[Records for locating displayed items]
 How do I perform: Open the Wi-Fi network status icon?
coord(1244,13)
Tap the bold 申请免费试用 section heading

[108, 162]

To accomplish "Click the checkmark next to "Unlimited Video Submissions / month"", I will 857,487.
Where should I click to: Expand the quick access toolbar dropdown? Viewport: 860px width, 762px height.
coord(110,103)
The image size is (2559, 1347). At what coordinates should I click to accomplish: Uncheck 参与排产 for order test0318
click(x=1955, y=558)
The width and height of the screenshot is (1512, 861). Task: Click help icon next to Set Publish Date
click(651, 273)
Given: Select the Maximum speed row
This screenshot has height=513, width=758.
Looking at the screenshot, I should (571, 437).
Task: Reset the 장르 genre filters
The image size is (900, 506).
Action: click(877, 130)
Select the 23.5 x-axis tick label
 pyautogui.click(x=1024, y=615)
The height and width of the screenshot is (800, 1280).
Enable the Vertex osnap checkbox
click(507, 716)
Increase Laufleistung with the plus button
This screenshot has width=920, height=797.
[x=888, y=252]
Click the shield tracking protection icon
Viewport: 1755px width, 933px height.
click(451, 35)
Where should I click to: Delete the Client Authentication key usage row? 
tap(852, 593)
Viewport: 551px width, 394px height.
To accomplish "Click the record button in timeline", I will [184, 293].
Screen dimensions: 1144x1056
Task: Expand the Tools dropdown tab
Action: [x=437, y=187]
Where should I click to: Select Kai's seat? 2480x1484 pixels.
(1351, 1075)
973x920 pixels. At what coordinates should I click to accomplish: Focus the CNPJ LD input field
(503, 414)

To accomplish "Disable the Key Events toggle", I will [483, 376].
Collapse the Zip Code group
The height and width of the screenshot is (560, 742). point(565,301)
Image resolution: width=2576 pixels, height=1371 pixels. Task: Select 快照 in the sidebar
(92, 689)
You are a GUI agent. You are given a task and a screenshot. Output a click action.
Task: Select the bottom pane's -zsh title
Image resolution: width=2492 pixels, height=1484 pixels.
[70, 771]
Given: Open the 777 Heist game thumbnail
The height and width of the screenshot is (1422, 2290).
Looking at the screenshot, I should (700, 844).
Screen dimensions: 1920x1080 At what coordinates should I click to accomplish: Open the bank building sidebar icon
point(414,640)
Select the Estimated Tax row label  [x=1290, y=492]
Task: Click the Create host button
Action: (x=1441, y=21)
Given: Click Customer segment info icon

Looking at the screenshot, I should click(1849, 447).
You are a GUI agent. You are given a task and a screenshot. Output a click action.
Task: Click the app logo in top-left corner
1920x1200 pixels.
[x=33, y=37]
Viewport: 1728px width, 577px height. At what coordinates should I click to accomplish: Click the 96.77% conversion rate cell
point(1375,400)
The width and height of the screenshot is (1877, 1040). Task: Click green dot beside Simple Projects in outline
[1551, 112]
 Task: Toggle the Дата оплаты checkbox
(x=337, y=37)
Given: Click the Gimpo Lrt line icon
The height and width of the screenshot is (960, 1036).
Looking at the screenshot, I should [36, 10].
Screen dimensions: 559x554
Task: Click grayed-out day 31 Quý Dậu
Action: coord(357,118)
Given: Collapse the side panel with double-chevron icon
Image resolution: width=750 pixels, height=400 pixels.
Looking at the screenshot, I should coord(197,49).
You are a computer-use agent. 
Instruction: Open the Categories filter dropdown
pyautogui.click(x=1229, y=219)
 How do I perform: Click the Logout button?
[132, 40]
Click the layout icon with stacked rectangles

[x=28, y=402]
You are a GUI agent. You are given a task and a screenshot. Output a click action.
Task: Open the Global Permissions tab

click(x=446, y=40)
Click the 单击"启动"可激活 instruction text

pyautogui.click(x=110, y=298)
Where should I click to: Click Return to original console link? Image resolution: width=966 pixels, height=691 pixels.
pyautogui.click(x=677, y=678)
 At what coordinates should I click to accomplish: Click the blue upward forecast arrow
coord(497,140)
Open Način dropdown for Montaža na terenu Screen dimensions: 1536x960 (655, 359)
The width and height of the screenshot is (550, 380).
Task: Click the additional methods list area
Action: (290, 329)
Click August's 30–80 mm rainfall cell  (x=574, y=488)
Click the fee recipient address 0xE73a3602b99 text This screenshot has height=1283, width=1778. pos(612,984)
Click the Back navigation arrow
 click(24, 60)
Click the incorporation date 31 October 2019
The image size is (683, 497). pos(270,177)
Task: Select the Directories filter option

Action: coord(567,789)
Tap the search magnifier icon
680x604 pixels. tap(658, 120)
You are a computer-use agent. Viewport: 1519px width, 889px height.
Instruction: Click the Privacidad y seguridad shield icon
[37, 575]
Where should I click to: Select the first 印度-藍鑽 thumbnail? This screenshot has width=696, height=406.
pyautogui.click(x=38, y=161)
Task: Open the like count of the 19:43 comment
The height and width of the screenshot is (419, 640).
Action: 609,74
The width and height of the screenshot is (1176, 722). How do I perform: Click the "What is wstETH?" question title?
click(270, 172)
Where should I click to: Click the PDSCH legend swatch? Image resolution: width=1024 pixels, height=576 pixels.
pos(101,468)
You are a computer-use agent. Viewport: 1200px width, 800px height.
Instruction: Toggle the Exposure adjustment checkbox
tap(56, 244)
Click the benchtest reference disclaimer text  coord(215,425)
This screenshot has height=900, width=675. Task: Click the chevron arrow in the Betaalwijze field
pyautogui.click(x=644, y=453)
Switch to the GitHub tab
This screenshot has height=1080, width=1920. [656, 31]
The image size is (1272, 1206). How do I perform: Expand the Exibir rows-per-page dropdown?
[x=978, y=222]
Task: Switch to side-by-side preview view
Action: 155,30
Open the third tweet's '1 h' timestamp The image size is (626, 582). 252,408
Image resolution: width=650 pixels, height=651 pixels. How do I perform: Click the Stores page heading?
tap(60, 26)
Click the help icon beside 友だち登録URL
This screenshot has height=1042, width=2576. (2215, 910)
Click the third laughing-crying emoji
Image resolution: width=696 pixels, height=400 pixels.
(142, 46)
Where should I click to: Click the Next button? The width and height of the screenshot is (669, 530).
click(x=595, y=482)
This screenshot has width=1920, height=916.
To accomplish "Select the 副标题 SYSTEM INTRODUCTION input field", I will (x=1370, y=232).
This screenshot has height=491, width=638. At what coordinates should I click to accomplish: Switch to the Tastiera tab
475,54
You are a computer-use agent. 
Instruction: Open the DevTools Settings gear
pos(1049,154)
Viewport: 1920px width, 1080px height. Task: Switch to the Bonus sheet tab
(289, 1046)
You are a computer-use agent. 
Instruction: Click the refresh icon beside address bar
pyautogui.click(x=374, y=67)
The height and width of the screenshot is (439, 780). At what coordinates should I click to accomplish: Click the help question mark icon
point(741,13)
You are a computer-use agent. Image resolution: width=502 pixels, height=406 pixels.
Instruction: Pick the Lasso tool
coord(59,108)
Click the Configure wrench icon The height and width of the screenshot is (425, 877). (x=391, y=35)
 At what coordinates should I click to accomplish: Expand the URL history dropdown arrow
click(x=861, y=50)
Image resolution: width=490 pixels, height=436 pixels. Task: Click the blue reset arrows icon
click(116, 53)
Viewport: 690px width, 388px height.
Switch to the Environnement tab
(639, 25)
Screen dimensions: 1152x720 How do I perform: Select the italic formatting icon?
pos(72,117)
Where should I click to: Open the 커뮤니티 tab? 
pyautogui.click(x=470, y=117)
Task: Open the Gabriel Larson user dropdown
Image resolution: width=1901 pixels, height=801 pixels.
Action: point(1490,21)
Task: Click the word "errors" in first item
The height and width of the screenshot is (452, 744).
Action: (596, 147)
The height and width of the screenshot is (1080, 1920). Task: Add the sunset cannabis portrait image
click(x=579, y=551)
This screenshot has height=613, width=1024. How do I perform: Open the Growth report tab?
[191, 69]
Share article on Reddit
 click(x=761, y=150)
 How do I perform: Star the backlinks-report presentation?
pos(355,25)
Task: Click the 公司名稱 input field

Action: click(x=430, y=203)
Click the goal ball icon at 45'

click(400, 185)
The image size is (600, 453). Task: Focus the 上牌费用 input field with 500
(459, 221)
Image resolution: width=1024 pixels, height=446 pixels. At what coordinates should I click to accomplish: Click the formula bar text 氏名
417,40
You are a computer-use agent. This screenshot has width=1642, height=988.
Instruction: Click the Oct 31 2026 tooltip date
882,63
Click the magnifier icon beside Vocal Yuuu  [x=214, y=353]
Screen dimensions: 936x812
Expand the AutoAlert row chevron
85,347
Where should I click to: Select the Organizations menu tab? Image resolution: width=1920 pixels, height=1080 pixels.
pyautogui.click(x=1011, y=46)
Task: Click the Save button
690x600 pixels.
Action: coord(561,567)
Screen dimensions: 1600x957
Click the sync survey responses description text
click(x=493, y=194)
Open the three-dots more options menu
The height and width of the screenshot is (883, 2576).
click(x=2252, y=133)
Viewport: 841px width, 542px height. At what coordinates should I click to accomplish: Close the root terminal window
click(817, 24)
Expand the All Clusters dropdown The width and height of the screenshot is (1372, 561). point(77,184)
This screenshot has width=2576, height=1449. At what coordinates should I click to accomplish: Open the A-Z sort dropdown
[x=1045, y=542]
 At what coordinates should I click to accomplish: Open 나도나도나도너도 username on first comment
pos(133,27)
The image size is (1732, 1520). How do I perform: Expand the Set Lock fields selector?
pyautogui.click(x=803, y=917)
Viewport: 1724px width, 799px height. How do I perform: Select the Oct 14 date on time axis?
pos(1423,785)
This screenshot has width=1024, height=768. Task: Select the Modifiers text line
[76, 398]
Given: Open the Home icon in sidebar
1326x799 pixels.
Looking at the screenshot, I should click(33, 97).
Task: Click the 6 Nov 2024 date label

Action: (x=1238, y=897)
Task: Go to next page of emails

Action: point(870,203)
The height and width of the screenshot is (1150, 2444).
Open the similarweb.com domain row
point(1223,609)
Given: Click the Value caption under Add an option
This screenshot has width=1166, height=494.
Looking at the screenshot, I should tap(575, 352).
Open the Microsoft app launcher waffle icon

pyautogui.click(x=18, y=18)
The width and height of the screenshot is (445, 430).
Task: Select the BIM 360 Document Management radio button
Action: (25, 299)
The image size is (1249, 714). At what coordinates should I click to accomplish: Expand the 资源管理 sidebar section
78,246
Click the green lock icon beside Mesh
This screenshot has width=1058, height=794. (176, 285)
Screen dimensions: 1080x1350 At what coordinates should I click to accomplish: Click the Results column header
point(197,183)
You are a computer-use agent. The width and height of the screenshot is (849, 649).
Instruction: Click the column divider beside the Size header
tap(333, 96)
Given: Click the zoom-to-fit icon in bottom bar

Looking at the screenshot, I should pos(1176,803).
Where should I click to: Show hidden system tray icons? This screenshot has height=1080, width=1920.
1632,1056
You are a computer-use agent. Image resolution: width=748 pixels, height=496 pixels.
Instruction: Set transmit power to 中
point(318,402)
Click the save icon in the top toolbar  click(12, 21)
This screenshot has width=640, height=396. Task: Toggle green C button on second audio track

— Written problem —
Rewrite the lines from the one containing "This screenshot has height=491, width=638." through the one containing "pyautogui.click(x=374, y=67)", replacing "refresh icon" with "reload icon" and leaving everything else unchanged.

— Solution to this task —
This screenshot has height=491, width=638. At what coordinates should I click to accomplish: Switch to the Tastiera tab
475,54
You are a computer-use agent. 
Instruction: Open the DevTools Settings gear
pos(1049,154)
Viewport: 1920px width, 1080px height. Task: Switch to the Bonus sheet tab
(289, 1046)
You are a computer-use agent. 
Instruction: Click the reload icon beside address bar
pyautogui.click(x=374, y=67)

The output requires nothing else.